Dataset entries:
Segment Open

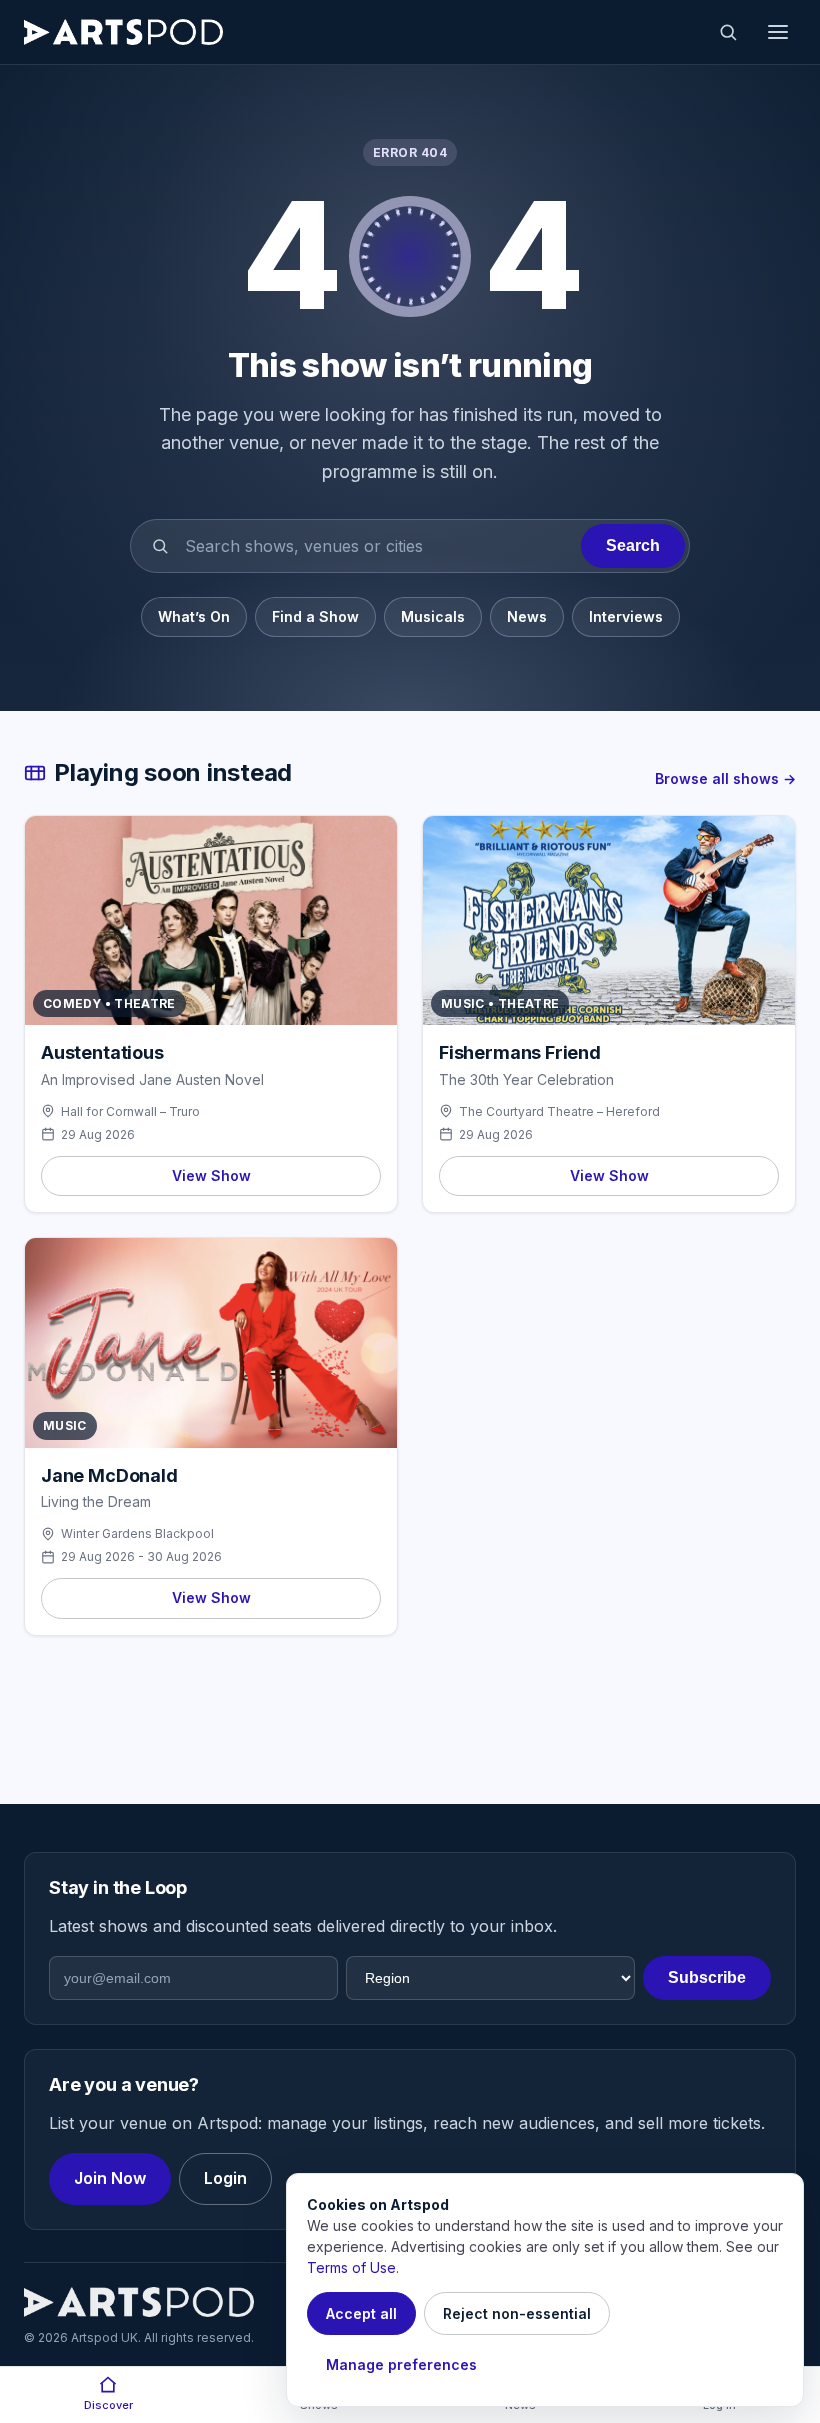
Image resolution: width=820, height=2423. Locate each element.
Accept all (361, 2313)
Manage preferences (401, 2364)
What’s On (194, 616)
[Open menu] (778, 32)
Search (633, 545)
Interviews (626, 616)
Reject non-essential (517, 2313)
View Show (211, 1175)
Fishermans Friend (520, 1052)
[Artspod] (139, 2302)
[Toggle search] (728, 32)
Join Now (110, 2178)
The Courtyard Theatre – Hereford (559, 1111)
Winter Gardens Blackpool (137, 1533)
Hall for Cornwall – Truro (130, 1111)
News (527, 616)
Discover (108, 2405)
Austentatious (102, 1052)
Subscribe (707, 1977)
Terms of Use (351, 2267)
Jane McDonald (109, 1475)
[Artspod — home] (123, 32)
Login (225, 2178)
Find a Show (315, 616)
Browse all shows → (725, 778)
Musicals (433, 616)
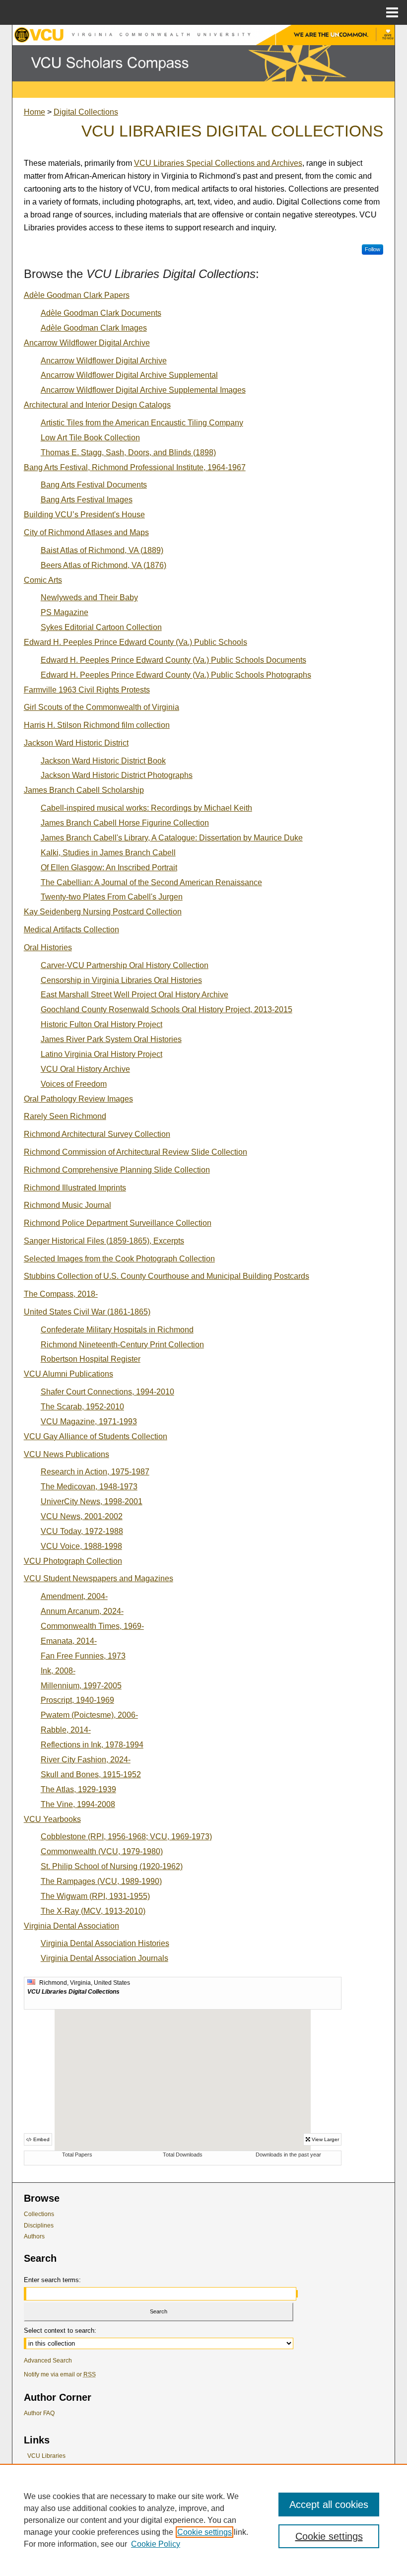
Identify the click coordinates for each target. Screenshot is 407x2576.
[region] (203, 2520)
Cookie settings (204, 2532)
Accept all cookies (328, 2504)
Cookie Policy (155, 2544)
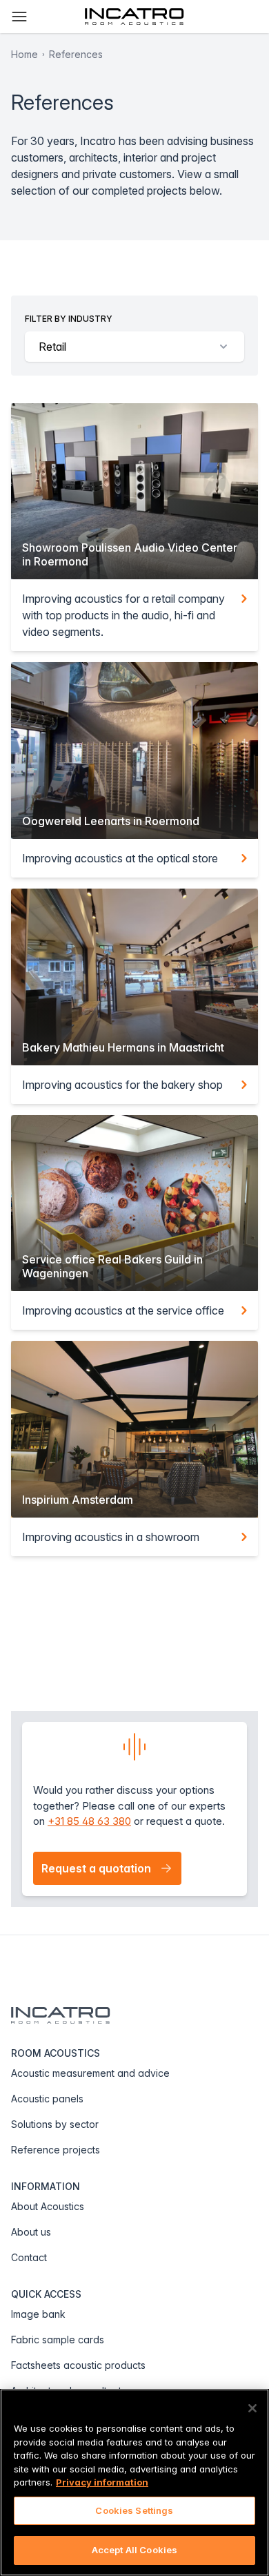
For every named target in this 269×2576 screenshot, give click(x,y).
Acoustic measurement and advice (90, 2073)
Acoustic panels (47, 2098)
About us (31, 2232)
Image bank (38, 2314)
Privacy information (102, 2482)
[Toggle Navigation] (19, 16)
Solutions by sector (55, 2124)
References (76, 54)
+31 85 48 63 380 (89, 1821)
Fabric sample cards (57, 2339)
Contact (29, 2257)
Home (24, 54)
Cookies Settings (134, 2510)
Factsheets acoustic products (78, 2365)
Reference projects (55, 2150)
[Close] (252, 2408)
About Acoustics (47, 2206)
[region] (134, 2482)
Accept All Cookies (134, 2549)
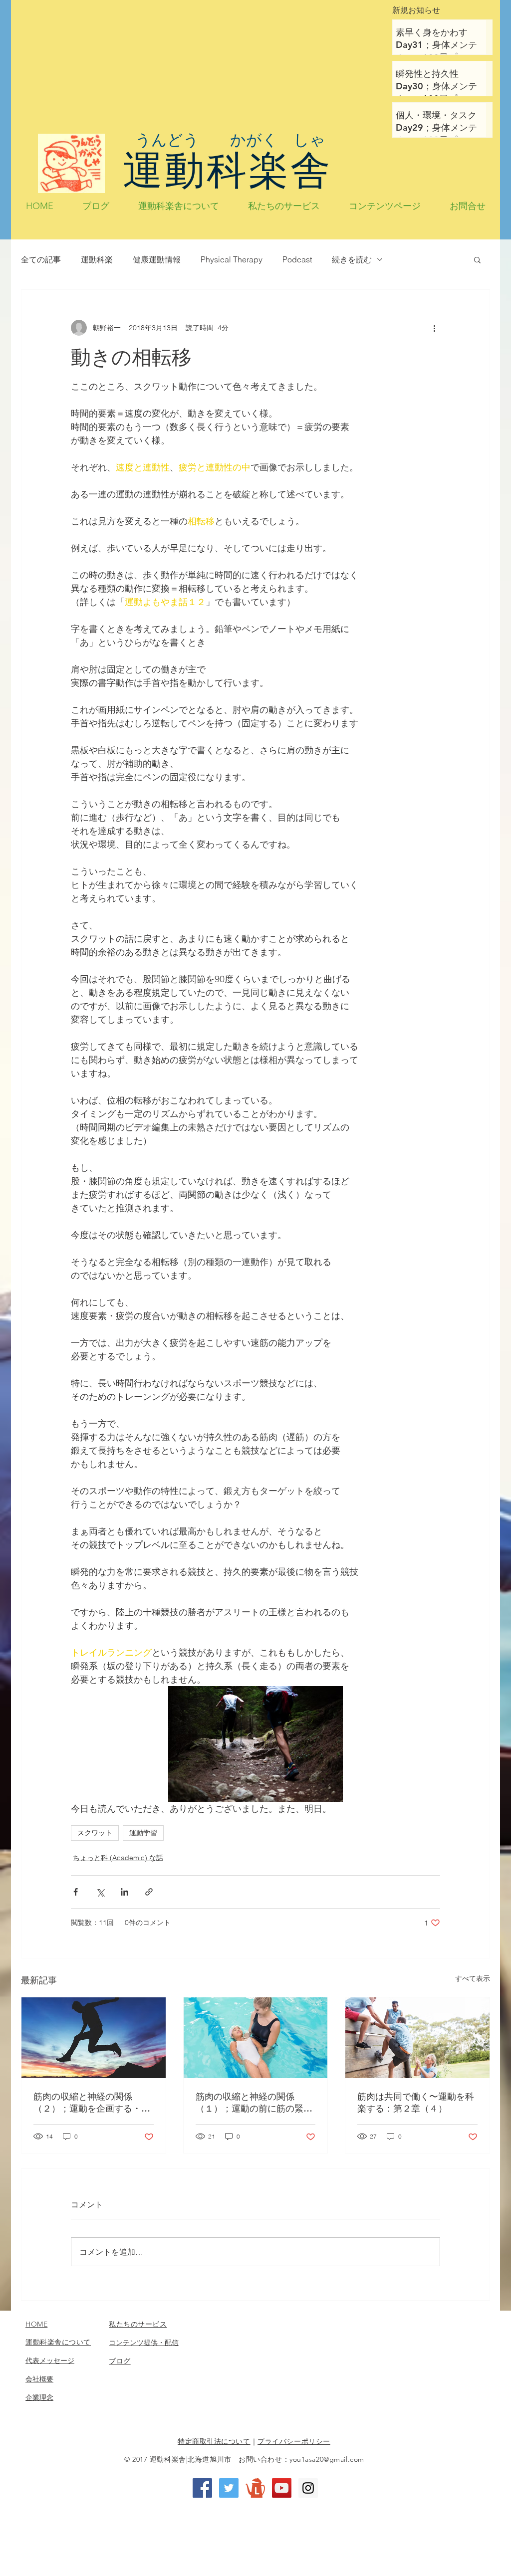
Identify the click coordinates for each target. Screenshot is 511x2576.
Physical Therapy (231, 259)
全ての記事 (41, 259)
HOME (36, 2324)
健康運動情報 (157, 259)
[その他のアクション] (434, 328)
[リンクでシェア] (149, 1892)
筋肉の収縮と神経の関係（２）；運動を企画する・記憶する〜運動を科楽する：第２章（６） (91, 2103)
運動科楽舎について (58, 2342)
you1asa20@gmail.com (326, 2459)
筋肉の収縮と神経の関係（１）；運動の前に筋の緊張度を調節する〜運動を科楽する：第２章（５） (254, 2103)
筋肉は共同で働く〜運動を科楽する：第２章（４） (415, 2102)
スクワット (94, 1832)
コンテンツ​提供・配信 (144, 2342)
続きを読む (352, 259)
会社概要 (39, 2378)
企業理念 (39, 2397)
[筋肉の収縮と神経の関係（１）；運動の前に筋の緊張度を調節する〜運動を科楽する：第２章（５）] (256, 2037)
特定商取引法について (214, 2441)
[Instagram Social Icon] (308, 2488)
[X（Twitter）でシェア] (100, 1892)
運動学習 (143, 1832)
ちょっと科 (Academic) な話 (118, 1857)
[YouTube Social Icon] (281, 2488)
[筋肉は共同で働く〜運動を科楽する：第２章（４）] (417, 2037)
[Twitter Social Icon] (229, 2488)
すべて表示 (472, 1978)
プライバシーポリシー (293, 2441)
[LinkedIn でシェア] (124, 1892)
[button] (477, 259)
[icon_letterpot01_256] (255, 2488)
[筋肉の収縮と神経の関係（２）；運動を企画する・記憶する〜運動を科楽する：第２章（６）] (93, 2037)
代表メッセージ (49, 2360)
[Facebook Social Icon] (202, 2488)
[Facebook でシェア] (75, 1892)
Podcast (297, 259)
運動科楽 (97, 259)
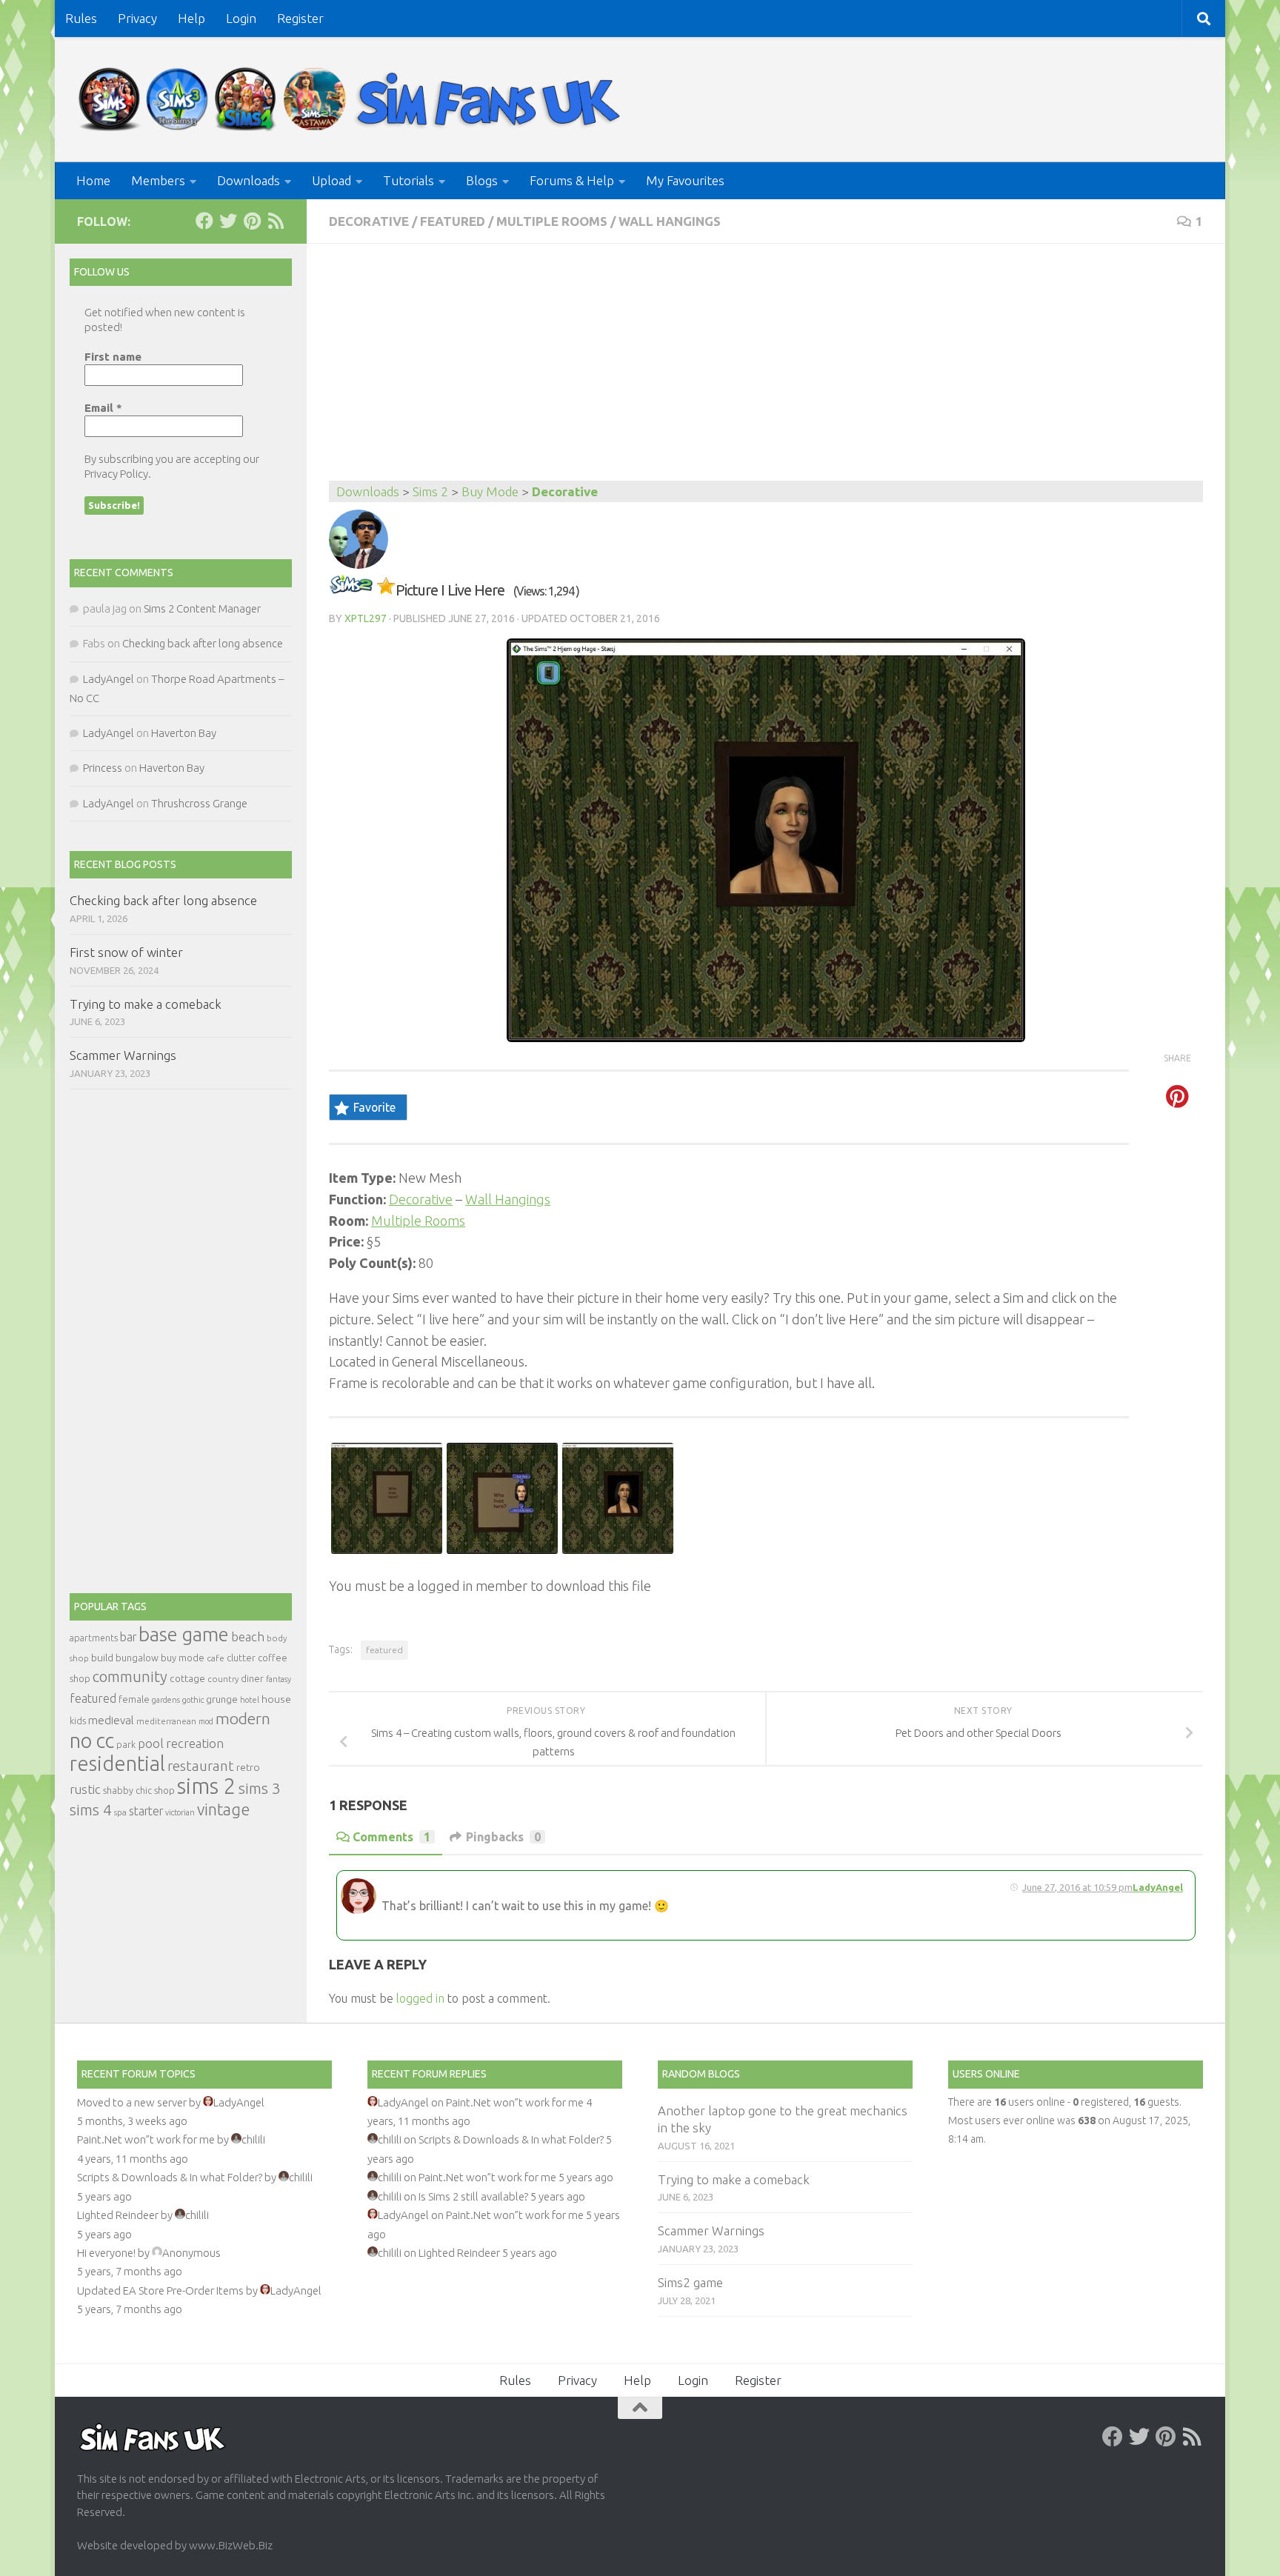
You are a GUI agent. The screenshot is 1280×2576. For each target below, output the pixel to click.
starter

Segment Closed

__TASK REQUIREMENTS__. What are the lines above, starting at the one with "What’s On (194, 616)" and ending at the one with "Austentatious (102, 1052)"? Give them again exactly, and only them.

__YOUR RESPONSE__.
What’s On (194, 616)
[Open menu] (778, 32)
Search (633, 545)
Interviews (626, 616)
Reject non-essential (517, 2313)
View Show (211, 1175)
Fishermans Friend (520, 1052)
[Artspod] (139, 2302)
[Toggle search] (728, 32)
Join Now (110, 2178)
The Courtyard Theatre – Hereford (559, 1111)
Winter Gardens Blackpool (137, 1533)
Hall for Cornwall – Truro (130, 1111)
News (527, 616)
Discover (108, 2405)
Austentatious (102, 1052)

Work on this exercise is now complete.